Pedro Paiva (Lisboa, 1977) e João Maria Gusmão (Lisboa, 1979) expõem conjuntamente desde 2001, uma colaboração que remonta à frequência comum do curso de Pintura da Faculdade de Belas Artes da Universidade de Lisboa e que se tem actualizado através da criação e da produção de peças, curadoria de exposições e autoria de textos teóricos. Recentemente foi-lhes atribuído o Prémio EDP Novos Artistas, que veio chamar a atenção de um público mais alargado para um trabalho que Pedro Lapa, director do Museu do Chiado - MNAC e curador da exposição, considera "surpreendente, maturado e com um discurso próprio muito substancial, mostrando uma flexibilidade no tratamento de vários meios".
A primeira participação comum, uma instalação (sem título, 2001) ocorreu na exposição InMemory, curada por Pedro Paiva e apresentada em 2001 na Galeria Zé dos Bois. No ano seguinte a dupla embarcou no projecto DeParamnésia , concebido e produzido pelos próprios artistas. Um projecto de residência artística num espaço - Tercenas do Marquês (Associação Zé dos Bois) -, efectivado através de um trabalho de reflexão teórica e experimentação formal realizado à porta fechada, intercalado com a apresentação pública de três exposições (DeParamnésia parte 1, 2 e 3), na qual mostraram não só trabalhos seus, mas também trabalhos de artistas como Philippe Meste, João Tabarra ou Alexandre Estrela. Desta forma os dois artistas procuraram uma ampliação dos resultados do projecto de experimentação e reflexão: para além da realização das obras de arte (o resultado mais óbvio), o exercício curatorial de entendimento e convocação da obra de outros artistas.

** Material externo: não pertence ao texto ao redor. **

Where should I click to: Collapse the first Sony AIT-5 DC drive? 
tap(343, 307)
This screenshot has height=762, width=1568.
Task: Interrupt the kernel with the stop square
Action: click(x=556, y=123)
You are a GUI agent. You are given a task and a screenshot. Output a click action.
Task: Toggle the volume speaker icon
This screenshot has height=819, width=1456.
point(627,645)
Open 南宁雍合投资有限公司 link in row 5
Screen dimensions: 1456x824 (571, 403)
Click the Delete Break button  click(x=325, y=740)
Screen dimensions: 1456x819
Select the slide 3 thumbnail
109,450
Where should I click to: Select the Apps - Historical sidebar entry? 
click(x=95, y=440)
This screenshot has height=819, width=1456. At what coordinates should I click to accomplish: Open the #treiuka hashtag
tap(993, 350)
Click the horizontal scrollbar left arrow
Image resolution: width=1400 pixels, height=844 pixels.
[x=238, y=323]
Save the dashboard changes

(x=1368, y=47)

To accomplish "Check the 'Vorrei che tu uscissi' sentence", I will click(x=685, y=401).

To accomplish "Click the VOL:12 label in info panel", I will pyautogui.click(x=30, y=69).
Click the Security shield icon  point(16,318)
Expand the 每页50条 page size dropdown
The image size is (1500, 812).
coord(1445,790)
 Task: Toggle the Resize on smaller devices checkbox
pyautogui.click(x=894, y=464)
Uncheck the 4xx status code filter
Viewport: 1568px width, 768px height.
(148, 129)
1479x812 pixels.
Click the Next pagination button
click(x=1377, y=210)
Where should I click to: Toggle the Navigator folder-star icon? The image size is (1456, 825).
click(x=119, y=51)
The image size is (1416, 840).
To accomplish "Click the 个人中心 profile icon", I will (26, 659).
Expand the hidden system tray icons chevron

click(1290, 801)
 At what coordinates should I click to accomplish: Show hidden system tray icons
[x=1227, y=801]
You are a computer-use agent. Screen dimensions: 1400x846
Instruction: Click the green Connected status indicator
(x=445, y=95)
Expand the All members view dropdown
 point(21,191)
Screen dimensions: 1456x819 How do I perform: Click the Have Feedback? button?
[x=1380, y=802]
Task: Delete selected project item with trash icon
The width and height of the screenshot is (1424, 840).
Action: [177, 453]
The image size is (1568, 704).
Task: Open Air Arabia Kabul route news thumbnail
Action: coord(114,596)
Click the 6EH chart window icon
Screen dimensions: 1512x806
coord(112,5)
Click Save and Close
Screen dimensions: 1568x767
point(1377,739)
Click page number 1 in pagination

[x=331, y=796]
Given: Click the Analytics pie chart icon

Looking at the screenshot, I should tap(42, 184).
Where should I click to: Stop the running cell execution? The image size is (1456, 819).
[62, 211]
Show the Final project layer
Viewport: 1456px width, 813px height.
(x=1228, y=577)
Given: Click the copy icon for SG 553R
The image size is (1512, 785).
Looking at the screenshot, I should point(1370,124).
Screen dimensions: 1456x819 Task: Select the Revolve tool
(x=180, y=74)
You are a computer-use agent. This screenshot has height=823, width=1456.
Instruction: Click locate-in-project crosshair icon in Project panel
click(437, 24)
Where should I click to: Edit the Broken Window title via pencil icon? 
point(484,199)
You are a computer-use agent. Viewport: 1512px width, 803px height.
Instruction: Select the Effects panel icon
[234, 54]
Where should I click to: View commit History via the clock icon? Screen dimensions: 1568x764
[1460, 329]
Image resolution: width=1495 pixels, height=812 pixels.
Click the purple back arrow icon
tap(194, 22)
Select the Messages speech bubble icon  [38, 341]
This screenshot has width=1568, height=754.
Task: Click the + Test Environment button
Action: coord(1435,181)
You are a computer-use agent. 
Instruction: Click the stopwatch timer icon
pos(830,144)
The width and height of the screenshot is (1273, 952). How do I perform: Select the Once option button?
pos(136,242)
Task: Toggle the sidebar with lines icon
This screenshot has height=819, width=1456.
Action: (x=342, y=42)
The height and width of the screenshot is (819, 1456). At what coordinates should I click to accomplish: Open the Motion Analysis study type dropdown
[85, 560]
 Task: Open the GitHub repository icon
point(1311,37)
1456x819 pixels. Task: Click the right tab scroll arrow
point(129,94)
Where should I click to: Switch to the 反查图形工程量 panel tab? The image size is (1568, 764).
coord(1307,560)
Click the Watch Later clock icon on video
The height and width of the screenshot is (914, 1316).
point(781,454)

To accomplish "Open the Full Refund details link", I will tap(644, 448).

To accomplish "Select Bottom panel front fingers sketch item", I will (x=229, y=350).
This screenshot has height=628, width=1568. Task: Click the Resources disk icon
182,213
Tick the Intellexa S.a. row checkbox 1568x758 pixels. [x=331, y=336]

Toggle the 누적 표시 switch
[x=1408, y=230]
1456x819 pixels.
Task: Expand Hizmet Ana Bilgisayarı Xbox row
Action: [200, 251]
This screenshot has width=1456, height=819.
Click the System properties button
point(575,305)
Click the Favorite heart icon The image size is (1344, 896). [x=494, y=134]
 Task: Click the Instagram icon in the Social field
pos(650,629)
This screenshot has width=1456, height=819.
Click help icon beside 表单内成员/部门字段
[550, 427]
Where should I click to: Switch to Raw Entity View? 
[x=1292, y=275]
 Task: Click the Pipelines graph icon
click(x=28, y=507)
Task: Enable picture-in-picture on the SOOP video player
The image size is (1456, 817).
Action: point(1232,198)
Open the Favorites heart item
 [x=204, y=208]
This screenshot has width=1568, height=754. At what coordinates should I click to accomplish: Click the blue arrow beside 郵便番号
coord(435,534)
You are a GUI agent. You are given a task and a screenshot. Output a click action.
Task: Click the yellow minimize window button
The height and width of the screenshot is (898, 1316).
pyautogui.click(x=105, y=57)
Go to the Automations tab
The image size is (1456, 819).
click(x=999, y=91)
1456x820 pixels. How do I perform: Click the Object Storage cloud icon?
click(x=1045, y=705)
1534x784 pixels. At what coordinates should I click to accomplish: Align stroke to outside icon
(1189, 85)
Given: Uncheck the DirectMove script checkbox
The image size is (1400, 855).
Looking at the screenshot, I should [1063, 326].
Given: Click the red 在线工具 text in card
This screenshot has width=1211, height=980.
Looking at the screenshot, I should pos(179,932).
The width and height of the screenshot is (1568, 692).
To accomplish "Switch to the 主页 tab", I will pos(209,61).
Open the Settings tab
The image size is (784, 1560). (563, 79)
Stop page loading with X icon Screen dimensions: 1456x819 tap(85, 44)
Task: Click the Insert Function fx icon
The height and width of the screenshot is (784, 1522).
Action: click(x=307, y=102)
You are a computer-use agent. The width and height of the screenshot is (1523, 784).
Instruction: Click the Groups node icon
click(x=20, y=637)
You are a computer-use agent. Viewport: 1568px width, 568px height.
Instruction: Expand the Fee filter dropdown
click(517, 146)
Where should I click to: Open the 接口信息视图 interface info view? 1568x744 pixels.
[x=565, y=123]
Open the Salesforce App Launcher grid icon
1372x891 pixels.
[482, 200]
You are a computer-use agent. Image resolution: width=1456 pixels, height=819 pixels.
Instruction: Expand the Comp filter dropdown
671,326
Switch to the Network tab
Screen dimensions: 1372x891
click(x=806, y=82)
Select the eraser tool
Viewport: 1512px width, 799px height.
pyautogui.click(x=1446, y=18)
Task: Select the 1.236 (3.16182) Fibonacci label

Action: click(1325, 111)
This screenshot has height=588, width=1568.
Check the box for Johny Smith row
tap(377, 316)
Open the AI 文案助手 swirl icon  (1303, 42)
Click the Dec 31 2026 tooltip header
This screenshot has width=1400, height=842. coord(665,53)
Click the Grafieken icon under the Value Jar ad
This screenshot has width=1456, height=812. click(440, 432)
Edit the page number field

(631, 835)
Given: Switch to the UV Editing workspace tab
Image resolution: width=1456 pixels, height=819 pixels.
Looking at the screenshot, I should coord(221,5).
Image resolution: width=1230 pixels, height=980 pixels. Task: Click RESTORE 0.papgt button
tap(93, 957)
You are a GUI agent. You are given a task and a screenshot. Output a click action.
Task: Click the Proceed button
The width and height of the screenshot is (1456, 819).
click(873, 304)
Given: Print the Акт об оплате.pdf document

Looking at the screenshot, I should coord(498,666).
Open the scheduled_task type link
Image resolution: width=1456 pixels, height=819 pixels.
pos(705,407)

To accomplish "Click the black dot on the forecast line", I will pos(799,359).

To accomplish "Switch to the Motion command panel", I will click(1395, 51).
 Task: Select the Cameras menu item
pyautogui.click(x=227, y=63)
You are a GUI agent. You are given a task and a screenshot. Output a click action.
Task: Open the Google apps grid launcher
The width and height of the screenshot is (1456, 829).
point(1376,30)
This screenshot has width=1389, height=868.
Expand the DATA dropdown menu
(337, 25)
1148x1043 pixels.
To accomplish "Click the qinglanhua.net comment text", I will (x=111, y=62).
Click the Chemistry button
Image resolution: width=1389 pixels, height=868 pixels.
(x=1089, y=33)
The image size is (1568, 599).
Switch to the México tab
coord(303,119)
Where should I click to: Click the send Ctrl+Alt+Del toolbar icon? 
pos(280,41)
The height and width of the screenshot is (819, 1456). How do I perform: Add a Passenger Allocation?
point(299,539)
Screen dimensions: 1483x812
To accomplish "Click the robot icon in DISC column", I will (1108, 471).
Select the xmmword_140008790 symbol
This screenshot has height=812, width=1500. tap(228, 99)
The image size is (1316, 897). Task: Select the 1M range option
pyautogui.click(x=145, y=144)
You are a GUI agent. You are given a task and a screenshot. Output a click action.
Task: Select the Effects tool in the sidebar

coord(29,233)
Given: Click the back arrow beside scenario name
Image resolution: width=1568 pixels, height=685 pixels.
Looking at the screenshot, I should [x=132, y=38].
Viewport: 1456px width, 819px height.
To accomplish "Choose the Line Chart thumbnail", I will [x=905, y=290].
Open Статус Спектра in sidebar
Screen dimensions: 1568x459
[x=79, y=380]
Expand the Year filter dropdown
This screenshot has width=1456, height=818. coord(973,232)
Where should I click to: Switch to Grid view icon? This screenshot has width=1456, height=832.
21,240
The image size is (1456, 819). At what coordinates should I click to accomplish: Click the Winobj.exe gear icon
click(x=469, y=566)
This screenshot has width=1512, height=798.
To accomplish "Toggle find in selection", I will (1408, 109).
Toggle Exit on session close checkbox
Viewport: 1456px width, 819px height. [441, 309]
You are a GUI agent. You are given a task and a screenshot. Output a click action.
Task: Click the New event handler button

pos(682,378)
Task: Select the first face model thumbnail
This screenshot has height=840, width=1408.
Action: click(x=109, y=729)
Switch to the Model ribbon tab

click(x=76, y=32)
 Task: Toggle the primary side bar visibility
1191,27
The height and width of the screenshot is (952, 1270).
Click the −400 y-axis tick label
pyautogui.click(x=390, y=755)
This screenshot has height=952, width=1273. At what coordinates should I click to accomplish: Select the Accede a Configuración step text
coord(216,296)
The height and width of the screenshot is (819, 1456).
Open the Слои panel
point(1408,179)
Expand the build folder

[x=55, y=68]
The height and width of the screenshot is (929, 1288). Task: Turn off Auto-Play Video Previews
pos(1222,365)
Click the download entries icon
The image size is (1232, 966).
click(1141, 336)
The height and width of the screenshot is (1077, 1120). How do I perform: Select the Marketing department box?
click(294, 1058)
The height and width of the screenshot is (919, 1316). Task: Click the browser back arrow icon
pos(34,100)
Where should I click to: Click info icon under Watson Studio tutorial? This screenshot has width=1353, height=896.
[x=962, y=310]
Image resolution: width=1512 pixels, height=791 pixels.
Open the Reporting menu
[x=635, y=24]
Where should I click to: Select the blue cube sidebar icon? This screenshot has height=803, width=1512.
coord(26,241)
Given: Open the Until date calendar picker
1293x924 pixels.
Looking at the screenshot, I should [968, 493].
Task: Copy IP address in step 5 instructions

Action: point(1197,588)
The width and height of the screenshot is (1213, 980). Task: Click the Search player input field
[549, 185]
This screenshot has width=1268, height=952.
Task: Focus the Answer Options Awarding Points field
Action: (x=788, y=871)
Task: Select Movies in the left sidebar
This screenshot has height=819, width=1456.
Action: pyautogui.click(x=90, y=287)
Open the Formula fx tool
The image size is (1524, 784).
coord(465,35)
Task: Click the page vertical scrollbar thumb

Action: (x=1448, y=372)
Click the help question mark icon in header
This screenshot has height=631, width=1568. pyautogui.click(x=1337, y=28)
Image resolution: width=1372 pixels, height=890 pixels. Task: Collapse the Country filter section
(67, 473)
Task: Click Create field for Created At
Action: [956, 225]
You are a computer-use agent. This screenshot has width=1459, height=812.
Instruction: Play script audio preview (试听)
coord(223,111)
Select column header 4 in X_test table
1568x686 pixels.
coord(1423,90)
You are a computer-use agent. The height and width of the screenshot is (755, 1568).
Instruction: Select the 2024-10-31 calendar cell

Intrusão: the Red Square , título da exposição no Museu do Chiado - MNAC, a primeira de João Maria Gusmão e Pedro Paiva num espaço institucional, dissemina-se por vários espaços do museu onde são apresentados vários trabalhos fotográficos (projecção de slides de 60 mm e impressões de grande formato), uma projecção dupla de vídeo e dois filmes de 16 mm.
O trabalho de João Maria Gusmão e Pedro Paiva tem privilegiado uma grande diversidade de media, ainda que o filme e a fotografia sejam recorrentes. As situações construídas com personagens e elementos, que por vezes passam de um trabalho para outro, não propõem uma narrativa que assuma o desenvolvimento de uma situação num transcurso temporal. O humor patenteado por cada uma destas situações intrigantes e inconsequentes advém de um non-sense que afecta os seus trabalhos, marcados pelas coreografias e truques obsoletos dos filmes mudos dos primórdios do cinema. Ao resgatarem esta obsolescência, João Maria Gusmão e Pedro Paiva potenciam possibilidades que vistas de outro tempo são actualizadas pelo seu retorno como selecção. O que pode parecer uma experimentação submetida a uma ordem do entendimento revela-se o acontecer na sua irredutibilidade a qualquer sentido prévio ou consequente. No entanto, para um olhar mais atento, este niilismo não se queda pela sua negatividade, uma transmutação opera-se e a vontade como afirmação torna-se o móbil das acções produzidas por cada um destes trabalhos. Por isso cada um constitui o instante e a sua relação consigo mesmo, que determina a relação com outros instantes e se assume incondicionadamente afirmativo.
Depois de tantos trabalhos de luto dominando até ao limite o contexto artístico, seremos capazes de descobrir no riso e no jogo um acto de vontade e afirmação estética? Para tal nos convidam João Maria Gusmão e Pedro Paiva.